Ato fecha BR-101 para lembrar aluna da UFPE que morreu ao cair de ônibus

Revoltados e vestidos de preto, estudantes da Universidade Federal de Pernambuco (UFPE) e amigos de Camila Mirele realizaram protesto, na tarde desta segunda (11), no campus da instituição, na Zona Oeste do Recife. A jovem de 18 anos morreu na última sexta (8), após cair de um ônibus lotado em movimento, na BR-101, quando a porta do coletivo se abriu. Os estudantes, muitos usuários da linha Barro-Macaxeira, a que aconteceu o acidente, declararam que a “tragédia era anunciada”, por conta da precária situação dos coletivos que circulam pela área, principalmente no horário de pico. Inicialmente, eles fizeram uma passeata silenciosa, em sinal de luto, pedindo justiça e apuração do caso, além de mais ônibus e mais respeito aos usuários do transporte coletivo. Depois, fecharam os dois sentidos da BR-101, nas proximidades da UFPE. Parte dos manifestantes gritava: “o filho do patrão não morre no busão”. A BR-101 foi liberada por volta das 18h30.

Estudantes que estavam no mesmo ônibus que Camila contaram que a jovem foi a última a entrar no veículo, por volta das 19h, ficando espremida na porta do coletivo. Bárbara Lima, também do curso de biomedicina, contou que o motorista furou a parada da Casa do Estudante. “É normal em hora de pico os ônibus passarem a parada. Eles param um pouco depois só para as pessoas descerem. E foi o que aconteceu. Ele passou a parada e abriu a porta ainda em movimento, para as pessoas descerem mais na frente. Só que foi aí que Camila foi arremessada para fora”, contou. Os passageiros do coletivo gritaram, e o motorista parou o ônibus. O corpo da jovem ficou parte na calçada, parte na rodovia, a cerca de quinze passos do ônibus parado, segundo os estudantes.

Após a queda, Camila estava consciente, falou o nome e deu o telefone da mãe. De acordo com o estudante Gabriel Dias, que também estava no coletivo, a jovem tinha ferimentos profundos na perna e tinha o corpo todo vermelho, além de estar com muita sede. “Não tinha nenhum veículo perto, que possa indicar atropelamento. Acreditamos que o pneu do próprio ônibus também não passou por cima, porque teríamos sentido dentro”, disse.

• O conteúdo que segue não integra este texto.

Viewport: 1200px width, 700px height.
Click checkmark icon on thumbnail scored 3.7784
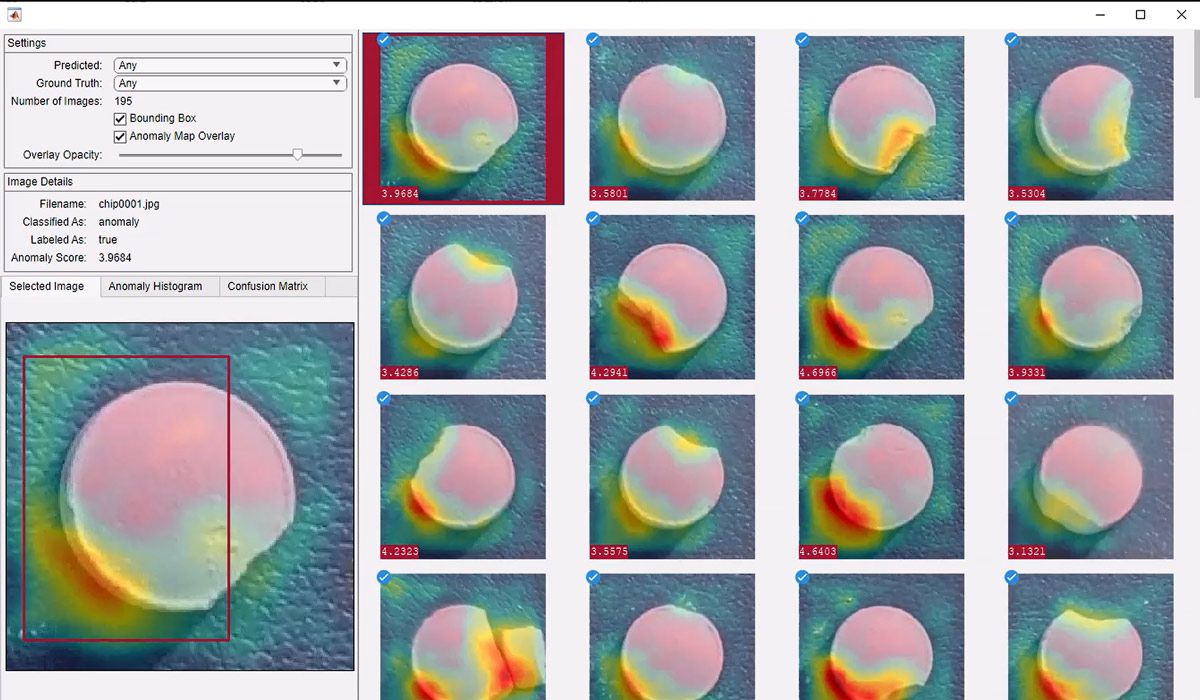tap(801, 39)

O avô de Camila, Francisco Ferreira, de 74 anos, esteve presente no ato e, emocionado, disse ainda estar chorando a morte da Neta. “Eu sempre disse a ela que queria vê-la formada antes de eu partir. Mas Deus a levou antes. Queria só que todo mundo aqui, que agora considerado meus netos também, cheguem em suas casas com segurança”.

Durante o protesto, os estudantes carregaram cartazes criticando o sistema de transporte público do Grande Recife, pedindo soluções imediatas. “Todo mundo é vítima todos os dias, Camila foi a vítima fatal.  É um sofrimento que é criminoso, como ficou provado agora”, opinou Carlos Eduardo, estudante de biomedicina, usuário do Barro-Macaxeira. Em poucos momentos, os alunos gritaram “Não foi acidente”.

O avô de Camila disse que a família vai processar a empresa de ônibus. “Não queremos dinheiro, mas justiça. O dinheiro que a gente queria era o que minha neta ia ganhar com seu trabalho”.

Em nota, o Grande Recife Consórcio de Transporte, responsável pela administração das linhas e das empresas de ônibus na região, informou que está acompanhando de perto as investigações sobre o acidente. “O Consórcio se pronunciará a partir dos resultados dos órgãos competentes. O GRCT está á disposição das autoridades  para esclarecer e repassar todas as  informações necessárias e adianta, que o ônibus envolvido no caso é novo, ano 2015, está com a vistoria em dia e com todos os itens de segurança dentro das normas legais”. O Grande Recife acrescentou que está tentando entrar em contato com a família da estudante para prestação de assistência.